First though, my world came to an end.
***
It was a reasonably warm and sunny day for September, when a scruffy, tall and lean individual, whose age, clothes, short but shaggy brown hair and general demeanour screamed 'eternal uni student', came wandering down my street. His phone hand was extended, taking casual shots of the street signs. He'd just captured mine, Cleeves Street.
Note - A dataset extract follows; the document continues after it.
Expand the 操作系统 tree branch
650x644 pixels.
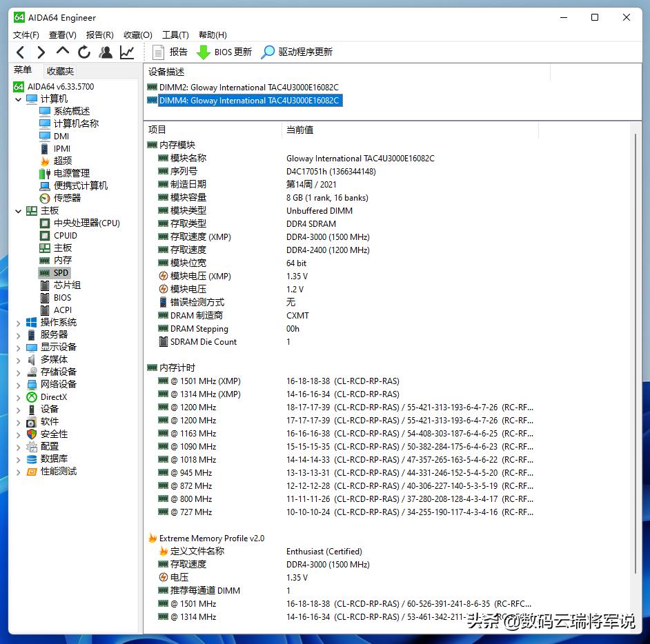19,322
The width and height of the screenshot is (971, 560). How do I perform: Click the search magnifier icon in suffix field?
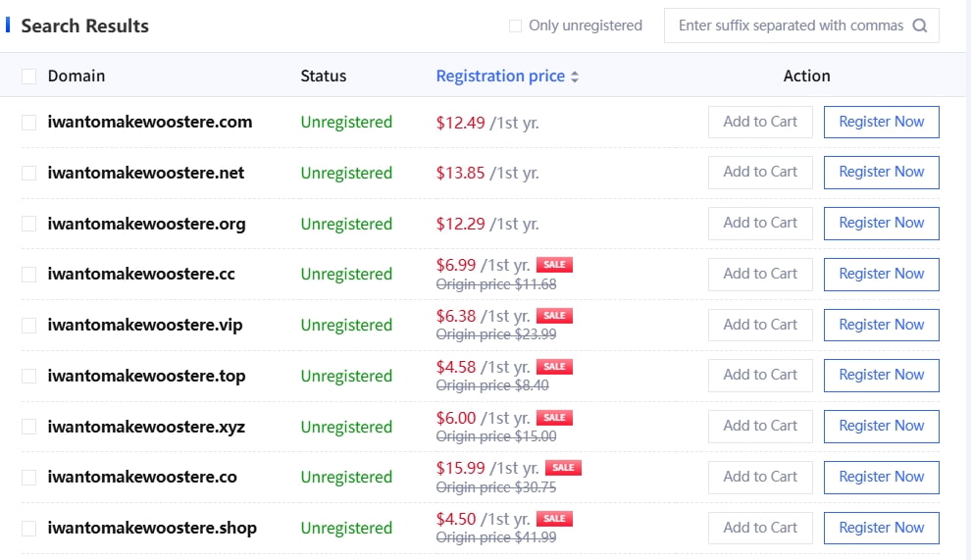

Yes, admittedly 'nerd' was the first word that sprang to mind at this point and then, in my typical trusting nature for all human kind, it was followed with 'break and enter' and 'should I be going inside to tip off the police?'
However, before my thoughts could be turned into actions, he wandered over and, eyeing me up and down, took a picture of me with a cheeky grin before continuing on his way.
"Oi!" I called after him, as there is a time and place for unsolicited photo ops and this had not been it. "A guy has to be a lot cuter or richer to get away with something like that! Delete it now and shuffle your low grade uni student butt off my street before I call the cops!" His eyes clouded for a moment, before he shrugged and, with another cheeky smirk, sauntered back.
"My mistake." He grinned while studying me curiously, and then made an obvious show of deleting the photo of me. "But I thought any gorgeous blonde standing in the street in their satin sexy kitten pyjamas and fluffy bunny slippers was fair game."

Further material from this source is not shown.